Generative adversarial networks with denoising penalty and sample augmentation

For the original generative adversarial networks (GANs) model, there are three problems that (1) the generator is not robust to the input random noise; (2) the discriminating ability of discriminator gradually reduces in the later stage of training; and (3) it is difficult to reach at the theoretical Nash equilibrium point in the process of training. To solve the above problems, in this paper, a GANs model with denoising penalty and sample augmentation is proposed. In this model, a denoising constraint is firstly designed as the penalty term of the generator, which minimizes the F-norm between the input noise and the encoding of the image generated by the corresponding perturbed noise, respectively. The generator is forced to learn more robust invariant characteristics.
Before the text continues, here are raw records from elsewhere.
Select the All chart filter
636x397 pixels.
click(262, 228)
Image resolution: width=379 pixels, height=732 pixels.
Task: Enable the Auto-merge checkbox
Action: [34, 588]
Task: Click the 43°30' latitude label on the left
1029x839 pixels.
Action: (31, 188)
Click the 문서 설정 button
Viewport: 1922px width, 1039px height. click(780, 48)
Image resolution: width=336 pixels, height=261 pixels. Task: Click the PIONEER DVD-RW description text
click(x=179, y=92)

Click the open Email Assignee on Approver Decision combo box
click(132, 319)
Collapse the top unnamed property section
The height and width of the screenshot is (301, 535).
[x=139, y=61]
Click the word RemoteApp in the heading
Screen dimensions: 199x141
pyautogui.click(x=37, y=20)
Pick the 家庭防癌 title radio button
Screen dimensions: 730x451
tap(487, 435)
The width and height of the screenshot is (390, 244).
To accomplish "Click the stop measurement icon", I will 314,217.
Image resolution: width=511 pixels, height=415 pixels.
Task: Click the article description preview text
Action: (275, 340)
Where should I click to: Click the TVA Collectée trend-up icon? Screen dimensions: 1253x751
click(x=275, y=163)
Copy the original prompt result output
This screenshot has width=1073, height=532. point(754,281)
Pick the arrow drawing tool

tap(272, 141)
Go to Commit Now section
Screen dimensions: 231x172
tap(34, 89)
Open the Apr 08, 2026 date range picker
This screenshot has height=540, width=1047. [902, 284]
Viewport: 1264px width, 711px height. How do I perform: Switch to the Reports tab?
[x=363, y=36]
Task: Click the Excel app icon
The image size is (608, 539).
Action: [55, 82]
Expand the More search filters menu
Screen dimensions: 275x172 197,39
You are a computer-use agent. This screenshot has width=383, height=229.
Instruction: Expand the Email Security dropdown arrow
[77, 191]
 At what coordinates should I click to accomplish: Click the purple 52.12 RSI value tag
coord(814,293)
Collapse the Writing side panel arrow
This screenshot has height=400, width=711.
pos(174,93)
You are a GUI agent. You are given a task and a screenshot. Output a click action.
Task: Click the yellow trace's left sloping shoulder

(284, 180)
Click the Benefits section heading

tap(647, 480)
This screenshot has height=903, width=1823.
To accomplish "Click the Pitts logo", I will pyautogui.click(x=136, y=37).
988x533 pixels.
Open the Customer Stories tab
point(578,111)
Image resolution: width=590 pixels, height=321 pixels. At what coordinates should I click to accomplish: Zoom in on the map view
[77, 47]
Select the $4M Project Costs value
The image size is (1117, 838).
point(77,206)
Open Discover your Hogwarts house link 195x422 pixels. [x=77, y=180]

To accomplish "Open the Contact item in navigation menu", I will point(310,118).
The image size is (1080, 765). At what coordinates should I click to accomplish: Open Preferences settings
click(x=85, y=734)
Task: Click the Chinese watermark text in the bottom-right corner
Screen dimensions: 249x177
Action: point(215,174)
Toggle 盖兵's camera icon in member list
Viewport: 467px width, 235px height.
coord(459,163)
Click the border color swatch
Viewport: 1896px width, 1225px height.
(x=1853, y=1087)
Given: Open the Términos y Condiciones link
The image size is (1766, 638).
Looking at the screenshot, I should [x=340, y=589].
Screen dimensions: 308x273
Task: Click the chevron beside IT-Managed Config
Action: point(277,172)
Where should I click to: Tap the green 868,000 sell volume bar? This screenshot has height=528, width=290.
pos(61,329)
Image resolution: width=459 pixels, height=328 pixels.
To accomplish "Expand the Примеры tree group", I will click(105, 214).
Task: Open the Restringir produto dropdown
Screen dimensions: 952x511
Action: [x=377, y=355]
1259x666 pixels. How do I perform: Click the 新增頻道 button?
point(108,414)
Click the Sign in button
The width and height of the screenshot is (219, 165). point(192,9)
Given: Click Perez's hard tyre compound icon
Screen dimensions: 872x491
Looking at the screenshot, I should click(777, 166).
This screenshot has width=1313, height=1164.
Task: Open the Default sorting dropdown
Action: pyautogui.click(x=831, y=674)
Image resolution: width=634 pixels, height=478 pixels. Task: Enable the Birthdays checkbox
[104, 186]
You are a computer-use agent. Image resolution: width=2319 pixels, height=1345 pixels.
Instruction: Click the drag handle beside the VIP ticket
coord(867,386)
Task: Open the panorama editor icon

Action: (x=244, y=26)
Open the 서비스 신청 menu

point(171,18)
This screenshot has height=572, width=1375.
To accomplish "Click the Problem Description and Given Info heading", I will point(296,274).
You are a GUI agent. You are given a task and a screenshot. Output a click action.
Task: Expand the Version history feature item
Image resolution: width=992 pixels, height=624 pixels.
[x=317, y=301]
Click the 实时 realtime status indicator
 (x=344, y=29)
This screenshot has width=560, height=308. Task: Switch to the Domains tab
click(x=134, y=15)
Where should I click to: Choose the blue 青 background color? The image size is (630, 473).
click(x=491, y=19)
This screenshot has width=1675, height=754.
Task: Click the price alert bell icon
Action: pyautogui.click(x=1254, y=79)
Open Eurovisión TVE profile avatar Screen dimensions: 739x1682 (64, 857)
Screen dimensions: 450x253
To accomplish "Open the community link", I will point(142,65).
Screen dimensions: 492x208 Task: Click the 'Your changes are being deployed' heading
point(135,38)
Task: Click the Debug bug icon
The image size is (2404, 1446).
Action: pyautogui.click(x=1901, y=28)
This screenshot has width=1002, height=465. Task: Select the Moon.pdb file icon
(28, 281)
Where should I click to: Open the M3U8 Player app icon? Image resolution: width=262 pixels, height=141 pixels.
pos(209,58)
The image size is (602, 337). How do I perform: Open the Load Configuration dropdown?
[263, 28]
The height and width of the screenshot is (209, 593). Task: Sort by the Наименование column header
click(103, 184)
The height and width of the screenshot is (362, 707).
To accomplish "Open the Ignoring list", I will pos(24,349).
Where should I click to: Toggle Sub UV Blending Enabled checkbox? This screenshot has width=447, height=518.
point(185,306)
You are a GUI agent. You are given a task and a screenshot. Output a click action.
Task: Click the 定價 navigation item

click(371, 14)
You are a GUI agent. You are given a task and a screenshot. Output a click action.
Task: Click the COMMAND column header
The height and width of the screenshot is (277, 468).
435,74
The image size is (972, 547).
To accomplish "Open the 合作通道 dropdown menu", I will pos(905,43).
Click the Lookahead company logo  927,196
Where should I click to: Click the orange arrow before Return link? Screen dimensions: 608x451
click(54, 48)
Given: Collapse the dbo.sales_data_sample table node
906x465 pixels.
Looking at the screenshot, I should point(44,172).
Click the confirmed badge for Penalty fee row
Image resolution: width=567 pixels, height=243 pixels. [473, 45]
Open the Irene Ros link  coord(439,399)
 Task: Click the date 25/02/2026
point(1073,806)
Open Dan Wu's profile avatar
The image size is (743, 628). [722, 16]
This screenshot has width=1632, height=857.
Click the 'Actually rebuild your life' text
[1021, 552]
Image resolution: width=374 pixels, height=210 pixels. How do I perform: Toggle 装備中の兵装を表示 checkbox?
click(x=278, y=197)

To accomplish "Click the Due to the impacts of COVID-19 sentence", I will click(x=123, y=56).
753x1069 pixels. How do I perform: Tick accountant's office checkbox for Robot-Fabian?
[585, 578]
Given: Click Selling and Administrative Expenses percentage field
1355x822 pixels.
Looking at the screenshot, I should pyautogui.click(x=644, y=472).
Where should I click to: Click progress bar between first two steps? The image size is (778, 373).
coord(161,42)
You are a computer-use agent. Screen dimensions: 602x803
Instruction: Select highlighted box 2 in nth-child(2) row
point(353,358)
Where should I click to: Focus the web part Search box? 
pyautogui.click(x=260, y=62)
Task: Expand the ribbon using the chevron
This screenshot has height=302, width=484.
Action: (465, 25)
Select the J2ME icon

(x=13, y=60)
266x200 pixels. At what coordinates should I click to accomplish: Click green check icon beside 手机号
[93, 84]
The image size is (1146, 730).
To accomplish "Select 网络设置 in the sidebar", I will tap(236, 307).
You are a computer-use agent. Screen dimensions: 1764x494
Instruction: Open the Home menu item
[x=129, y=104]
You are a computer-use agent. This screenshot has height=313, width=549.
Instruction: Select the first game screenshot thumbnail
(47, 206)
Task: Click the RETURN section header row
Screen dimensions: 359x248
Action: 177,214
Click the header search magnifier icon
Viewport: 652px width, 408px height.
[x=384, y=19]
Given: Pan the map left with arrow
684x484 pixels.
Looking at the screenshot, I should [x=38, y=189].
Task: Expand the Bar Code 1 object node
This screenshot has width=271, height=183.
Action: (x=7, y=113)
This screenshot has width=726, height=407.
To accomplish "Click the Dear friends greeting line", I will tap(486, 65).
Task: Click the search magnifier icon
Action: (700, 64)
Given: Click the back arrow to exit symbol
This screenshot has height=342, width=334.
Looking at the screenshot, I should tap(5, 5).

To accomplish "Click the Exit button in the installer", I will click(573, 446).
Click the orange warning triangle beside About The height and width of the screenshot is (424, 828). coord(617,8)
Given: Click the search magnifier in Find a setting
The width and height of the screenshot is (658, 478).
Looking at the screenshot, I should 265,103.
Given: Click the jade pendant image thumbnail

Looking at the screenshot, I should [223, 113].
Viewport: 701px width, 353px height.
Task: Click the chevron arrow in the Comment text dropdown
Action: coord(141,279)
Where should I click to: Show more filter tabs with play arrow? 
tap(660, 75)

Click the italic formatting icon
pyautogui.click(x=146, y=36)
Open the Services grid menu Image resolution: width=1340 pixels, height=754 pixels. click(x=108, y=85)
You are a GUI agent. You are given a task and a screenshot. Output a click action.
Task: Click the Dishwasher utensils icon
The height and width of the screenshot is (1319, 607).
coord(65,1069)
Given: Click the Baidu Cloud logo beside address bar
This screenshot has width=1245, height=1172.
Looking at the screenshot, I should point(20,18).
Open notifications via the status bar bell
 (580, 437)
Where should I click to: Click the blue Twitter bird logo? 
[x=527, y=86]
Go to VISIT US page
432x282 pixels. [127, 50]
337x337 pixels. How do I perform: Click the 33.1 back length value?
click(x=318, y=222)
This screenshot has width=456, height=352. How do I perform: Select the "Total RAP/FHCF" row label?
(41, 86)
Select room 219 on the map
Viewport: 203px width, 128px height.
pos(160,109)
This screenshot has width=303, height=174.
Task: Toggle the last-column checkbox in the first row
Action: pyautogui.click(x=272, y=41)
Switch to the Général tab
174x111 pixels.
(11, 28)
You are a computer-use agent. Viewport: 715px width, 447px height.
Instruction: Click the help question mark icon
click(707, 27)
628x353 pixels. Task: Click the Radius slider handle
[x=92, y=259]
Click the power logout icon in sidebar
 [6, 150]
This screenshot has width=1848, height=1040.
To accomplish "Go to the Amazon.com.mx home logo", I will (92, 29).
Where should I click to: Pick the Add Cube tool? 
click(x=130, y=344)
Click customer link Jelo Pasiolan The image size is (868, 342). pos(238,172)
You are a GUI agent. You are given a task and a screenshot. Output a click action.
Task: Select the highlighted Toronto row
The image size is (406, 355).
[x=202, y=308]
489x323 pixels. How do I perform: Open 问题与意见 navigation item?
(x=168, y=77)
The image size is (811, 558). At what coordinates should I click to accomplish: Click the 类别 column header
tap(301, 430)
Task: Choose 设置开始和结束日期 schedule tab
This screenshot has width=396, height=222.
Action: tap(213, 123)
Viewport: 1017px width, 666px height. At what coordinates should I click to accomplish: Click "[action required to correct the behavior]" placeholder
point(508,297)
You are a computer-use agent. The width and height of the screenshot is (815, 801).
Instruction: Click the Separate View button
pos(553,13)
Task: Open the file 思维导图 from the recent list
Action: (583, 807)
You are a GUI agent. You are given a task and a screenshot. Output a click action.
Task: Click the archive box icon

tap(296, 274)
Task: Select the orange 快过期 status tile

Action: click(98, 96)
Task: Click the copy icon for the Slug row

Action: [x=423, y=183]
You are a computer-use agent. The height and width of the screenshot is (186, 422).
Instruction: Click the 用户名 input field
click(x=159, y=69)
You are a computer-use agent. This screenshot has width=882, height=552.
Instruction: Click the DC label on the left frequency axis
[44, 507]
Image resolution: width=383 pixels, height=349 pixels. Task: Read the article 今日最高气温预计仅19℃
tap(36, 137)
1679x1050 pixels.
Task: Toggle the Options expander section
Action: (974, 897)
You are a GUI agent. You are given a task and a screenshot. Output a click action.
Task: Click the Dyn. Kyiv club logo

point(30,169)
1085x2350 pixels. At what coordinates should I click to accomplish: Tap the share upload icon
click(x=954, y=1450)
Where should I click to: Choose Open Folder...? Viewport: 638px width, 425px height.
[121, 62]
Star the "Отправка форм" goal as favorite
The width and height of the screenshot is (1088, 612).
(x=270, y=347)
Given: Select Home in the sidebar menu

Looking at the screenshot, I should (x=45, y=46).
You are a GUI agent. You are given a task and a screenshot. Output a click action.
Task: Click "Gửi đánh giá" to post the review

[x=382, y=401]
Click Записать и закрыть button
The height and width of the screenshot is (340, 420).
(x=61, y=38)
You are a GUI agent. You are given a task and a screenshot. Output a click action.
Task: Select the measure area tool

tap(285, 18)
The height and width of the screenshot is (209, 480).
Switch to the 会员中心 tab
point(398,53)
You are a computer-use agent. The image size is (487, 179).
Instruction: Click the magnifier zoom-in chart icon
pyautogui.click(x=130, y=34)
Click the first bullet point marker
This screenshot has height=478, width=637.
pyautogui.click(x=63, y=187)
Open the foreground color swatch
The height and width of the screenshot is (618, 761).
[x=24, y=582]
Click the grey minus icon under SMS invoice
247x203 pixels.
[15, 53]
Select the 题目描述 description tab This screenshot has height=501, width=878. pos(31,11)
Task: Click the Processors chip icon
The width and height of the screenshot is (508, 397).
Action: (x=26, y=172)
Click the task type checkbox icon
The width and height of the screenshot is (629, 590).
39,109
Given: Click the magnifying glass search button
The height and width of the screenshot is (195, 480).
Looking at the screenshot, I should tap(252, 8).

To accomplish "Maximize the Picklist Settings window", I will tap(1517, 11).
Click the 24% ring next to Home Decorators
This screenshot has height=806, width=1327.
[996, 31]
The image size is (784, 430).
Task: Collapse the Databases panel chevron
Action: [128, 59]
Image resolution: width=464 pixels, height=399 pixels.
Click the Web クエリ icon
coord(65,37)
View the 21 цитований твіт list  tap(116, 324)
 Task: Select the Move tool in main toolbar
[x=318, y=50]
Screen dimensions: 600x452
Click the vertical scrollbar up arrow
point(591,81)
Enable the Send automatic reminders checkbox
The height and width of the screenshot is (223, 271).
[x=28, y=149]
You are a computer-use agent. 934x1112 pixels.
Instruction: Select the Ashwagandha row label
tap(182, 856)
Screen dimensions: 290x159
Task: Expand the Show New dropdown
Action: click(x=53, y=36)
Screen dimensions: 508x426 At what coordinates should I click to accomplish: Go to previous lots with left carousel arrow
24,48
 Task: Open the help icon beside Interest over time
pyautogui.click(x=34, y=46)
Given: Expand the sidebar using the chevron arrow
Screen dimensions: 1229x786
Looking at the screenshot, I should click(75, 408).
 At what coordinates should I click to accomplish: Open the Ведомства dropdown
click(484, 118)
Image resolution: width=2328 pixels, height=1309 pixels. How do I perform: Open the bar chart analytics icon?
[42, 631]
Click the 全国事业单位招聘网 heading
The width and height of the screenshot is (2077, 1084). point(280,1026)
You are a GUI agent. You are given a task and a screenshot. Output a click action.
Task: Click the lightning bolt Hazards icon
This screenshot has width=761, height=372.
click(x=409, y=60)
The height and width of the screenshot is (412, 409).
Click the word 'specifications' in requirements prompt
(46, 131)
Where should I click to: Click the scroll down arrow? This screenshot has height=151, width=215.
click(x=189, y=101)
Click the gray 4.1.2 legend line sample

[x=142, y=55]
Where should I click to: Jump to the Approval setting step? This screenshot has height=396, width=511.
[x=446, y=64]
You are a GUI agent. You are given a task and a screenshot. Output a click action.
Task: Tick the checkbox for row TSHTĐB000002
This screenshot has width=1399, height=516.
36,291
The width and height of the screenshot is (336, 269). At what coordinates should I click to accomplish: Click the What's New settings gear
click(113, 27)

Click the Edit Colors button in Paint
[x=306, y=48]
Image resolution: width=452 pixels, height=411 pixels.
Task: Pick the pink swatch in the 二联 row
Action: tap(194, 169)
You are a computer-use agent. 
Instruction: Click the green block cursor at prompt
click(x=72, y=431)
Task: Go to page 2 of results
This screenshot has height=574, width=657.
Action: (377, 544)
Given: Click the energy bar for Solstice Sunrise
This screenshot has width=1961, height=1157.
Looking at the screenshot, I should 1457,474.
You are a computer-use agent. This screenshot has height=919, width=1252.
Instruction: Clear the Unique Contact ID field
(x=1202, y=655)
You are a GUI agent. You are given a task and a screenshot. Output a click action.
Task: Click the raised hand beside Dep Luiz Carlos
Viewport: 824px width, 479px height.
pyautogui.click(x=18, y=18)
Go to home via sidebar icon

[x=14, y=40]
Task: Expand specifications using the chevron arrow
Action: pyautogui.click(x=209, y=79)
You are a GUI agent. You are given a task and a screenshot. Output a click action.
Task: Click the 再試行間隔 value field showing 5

Secondly, we put forward a sample augmentation discriminator to improve the ability of discriminator, which is trained by mixing the generated and real images as training samples. Thirdly, in order to achieve the theoretical optimization as far as possible, our model combines denoising penalty and sample augmentation discriminator. Then, denoising penalty and sample augmentation discriminator are applied to five different GANs models whose loss functions include the original GANs, Hinge and least squares loss. Finally, experimental results on the LSUN and CelebA datasets show that our proposed method can help the baseline models improve the quality of generated images.